Lacking confidence in established organizations and governments to do the trick, innovators think that it’s time to reinvent institutions to make progress on social issues such as health, education, jobs, human rights, and the environment — and do it fast.
Increasingly, leaders want not just to run an organization effectively, but to change the surrounding system as well. Not just improve hospital performance, but improve overall health. Not just fix troubled schools, but change patterns in communities that lead children to under-perform. Not just fix a problem, like a broken financial system, but change the culture.
Such challenging goals require leaders to operate in areas where the pathways aren’t paved, and the moves aren’t already choreographed. This calls for not just great leadership, but advanced leadership.
The difference is illustrated by a classic joke about old-time movie dancers Fred Astaire and Ginger Rogers. Fred Astaire was certainly a great leader. He had a goal. He could see where he was going. He was clearly in charge. He set direction. He led Ginger Rogers around the dance floor flawlessly. But Ginger Rogers was an advanced leader. She had to do everything Fred did, while backwards and in high heels.
That’s a useful image for the challenges of societal change. If we could ask U.S. President Barack Obama or U.K. Prime Minister David Cameron whether they identify more with Fred or Ginger, I’ll bet that Ginger would win.
Advanced leaders work in complex systems where authority is diffuse or divided. Many people are in charge of parts, but no one is responsible for the whole. Goals are unclear or conflicting. There are multiple stakeholders with divergent interests. Outcomes are notoriously hard to measure. Barriers to change appear everywhere. In short, it’s like dancing when you can’t see forward and your shoes are uncomfortable.
Still, advanced leaders dance to their own tune. They find opportunities for change in the cracks in the system, in the white space where nothing is written.
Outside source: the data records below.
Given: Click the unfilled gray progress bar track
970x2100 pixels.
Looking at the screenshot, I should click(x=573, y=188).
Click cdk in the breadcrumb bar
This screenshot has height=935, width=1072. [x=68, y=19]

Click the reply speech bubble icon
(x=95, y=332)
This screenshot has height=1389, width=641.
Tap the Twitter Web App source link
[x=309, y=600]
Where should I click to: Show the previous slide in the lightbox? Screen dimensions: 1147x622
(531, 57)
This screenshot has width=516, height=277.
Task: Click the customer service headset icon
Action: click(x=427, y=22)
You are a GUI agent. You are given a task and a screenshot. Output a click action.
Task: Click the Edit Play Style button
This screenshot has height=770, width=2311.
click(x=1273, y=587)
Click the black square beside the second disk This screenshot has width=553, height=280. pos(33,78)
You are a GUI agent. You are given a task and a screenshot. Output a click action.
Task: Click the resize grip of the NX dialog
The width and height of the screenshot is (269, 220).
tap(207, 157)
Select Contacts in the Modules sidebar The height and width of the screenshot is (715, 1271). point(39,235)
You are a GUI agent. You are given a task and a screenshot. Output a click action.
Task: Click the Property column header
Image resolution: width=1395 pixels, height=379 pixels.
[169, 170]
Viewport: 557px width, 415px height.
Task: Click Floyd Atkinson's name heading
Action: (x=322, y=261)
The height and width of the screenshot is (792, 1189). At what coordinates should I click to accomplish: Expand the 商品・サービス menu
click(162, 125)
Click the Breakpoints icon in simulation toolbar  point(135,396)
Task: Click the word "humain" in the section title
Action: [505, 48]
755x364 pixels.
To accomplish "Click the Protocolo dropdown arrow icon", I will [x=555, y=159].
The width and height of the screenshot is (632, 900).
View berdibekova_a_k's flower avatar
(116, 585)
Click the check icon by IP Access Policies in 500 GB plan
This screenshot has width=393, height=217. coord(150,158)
Rather than try to change the establishment all at once, they fill gaps, create new alliances, and forge new pathways. For example:
The nation needs more teachers? Rather than wait for teachers’ colleges to change, find a new source of teachers. Wendy Kopp founded Teach for America to entice elite college graduates to commit two years to teaching in disadvantaged schools. Former Hollywood studio head Sherry Lansing helped then-Governor Schwarzenegger of California start the EnCorps Teachers Program, building on IBM’s Transition to Teaching, to help engineers and scientists become math teachers later in their careers.
Too many people are suffering or dying from preventable medical errors? Donald Berwick dedicated the 200-person institute he founded for healthcare improvement to a national “100,000 lives campaign,” later a “5 million lives campaign,” to enlist over 4000 hospitals in commitments to changes that would improve patient safety and save lives.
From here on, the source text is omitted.